*What you are asked to do*. Say the data back exactly as it is written below.

*Data for analysis*.

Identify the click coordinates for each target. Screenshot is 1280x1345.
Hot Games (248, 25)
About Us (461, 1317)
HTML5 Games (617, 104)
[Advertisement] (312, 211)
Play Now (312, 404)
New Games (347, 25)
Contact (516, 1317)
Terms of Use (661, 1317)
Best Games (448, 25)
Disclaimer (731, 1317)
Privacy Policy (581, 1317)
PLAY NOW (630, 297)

*Response box*.
Identify the click coordinates for each target. Screenshot is 1280x1345.
Hot Games (248, 25)
About Us (461, 1317)
HTML5 Games (617, 104)
[Advertisement] (312, 211)
Play Now (312, 404)
New Games (347, 25)
Contact (516, 1317)
Terms of Use (661, 1317)
Best Games (448, 25)
Disclaimer (731, 1317)
Privacy Policy (581, 1317)
PLAY NOW (630, 297)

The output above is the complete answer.